Pushing select changes to prod

Hello,

Is it possible to push new CMS entries to prod without pushing other changes elsewhere on the site at the same time?

I had this issue with Framer where we were working on some larger changes to the design of a page on our site but we wanted to continue publishing content on the blog in the meantime. Unfortunately we couldn’t publish any blog posts until we were ready to ship the rest of the changes to the site since it wasn’t possible to push changes to prod in isolation.

Is this possible in Webflow?

Thanks.

I’ve never done a study of how the publishing system handles CMS changes v. designer changes, but Webflow definitely has some anomalies here like Framer, which it looks like the Webflow team has been working to address behind the scenes.

PUBLISHING VIA THE API
This is likely the most reliable and may give you the best results. Push an update into the CMS via the API, and then make a second API call to publish it. I don’t think that would pick up any of the designer changes.

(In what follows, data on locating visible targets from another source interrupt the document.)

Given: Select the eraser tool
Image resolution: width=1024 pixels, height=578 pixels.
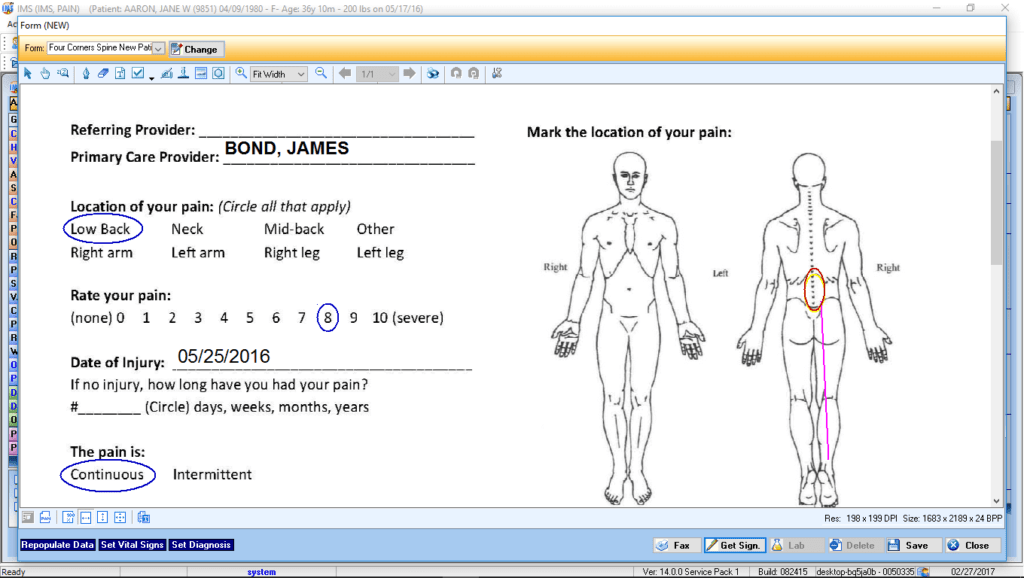Looking at the screenshot, I should coord(101,73).
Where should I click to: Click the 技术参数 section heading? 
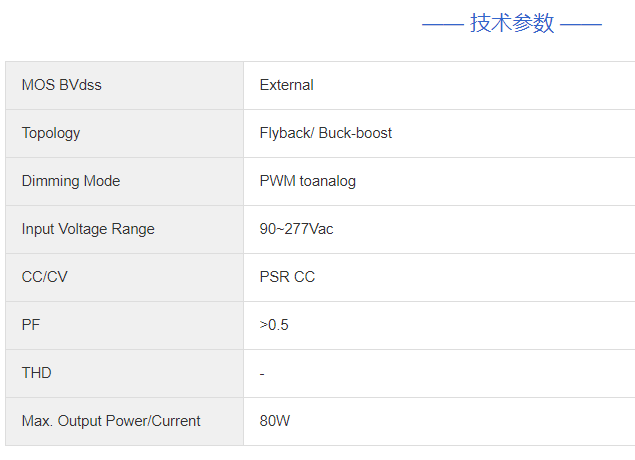click(512, 24)
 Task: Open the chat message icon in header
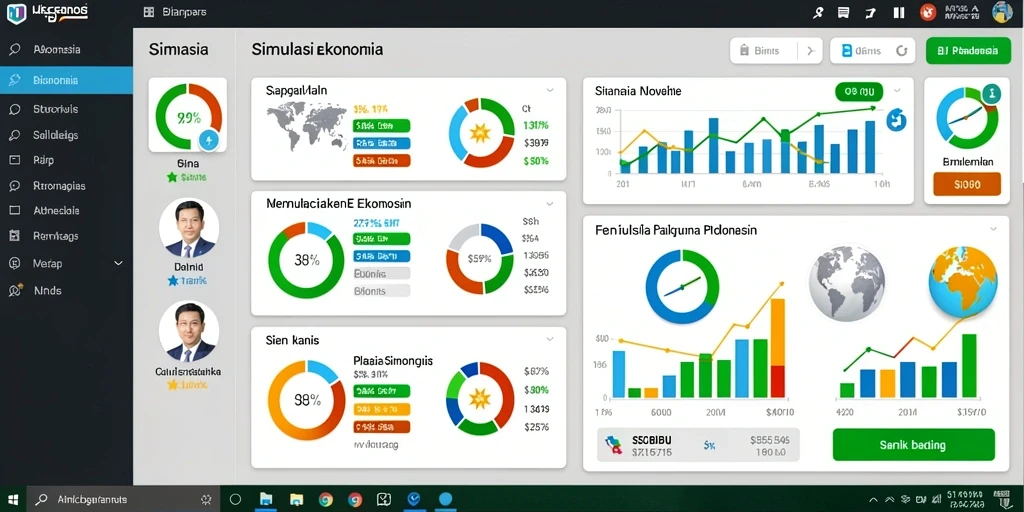click(x=843, y=12)
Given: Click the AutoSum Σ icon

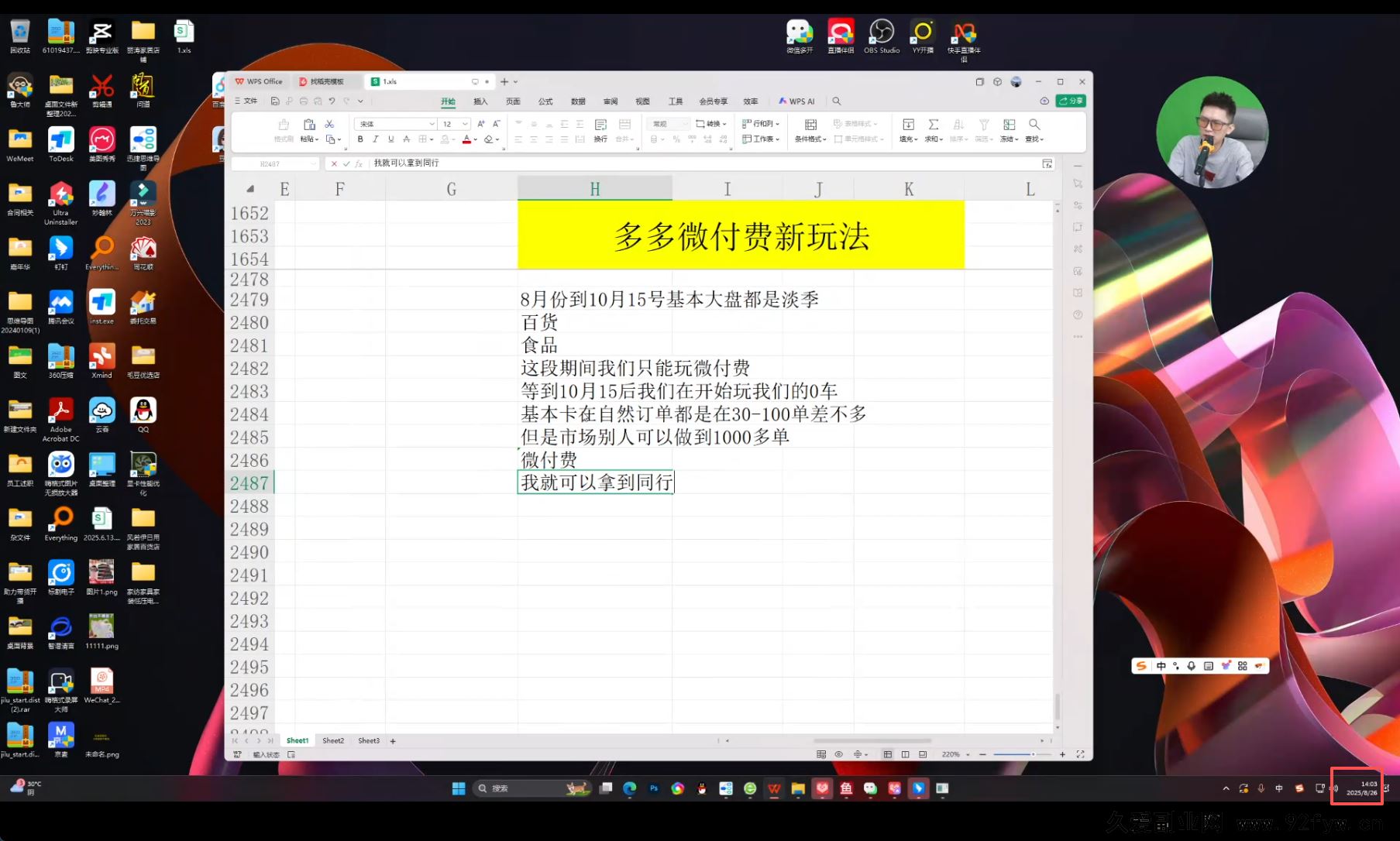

However if the CMS schema is inconsistent between staging and production, the API call might fail. For example;

  • You have a blog
  • In Staging, you add an “Author” field, but you do not publish the changes to production
  • Then through the API, you push a new item, containing an Author field
  • Webflow will try to create the record in both the staging and production db’s, but it can’t

PUBLISHING VIA THE DESIGNER
When you edit or update a blog entry, there’s an option under the Save button to publish it now. I’d expect that to work similarly to a direct API call, and to error if the schemas our out of sync.

PUBLISHING VIA THE EDITOR
The built-in WYSIWYG editor is fantastic, and a key part of the infrastructure for most Webflow clients, but it’s also a slightly simpler and older tool. There have been reports that a client publishing an update on Page X would sometimes cause the entire site to publish, including unfinished pages. I don’t know the current situation there.

I’d probably mockup and test your specific scenario to be certain you can predict how it will behave.

Even so, the best practice from your part is probably to isolate your design changes by marking unfinished pages as draft, or placing them inside of a password-protected folder, so that they do not impact the visible site or SEO until you want them to - even if the full site is published.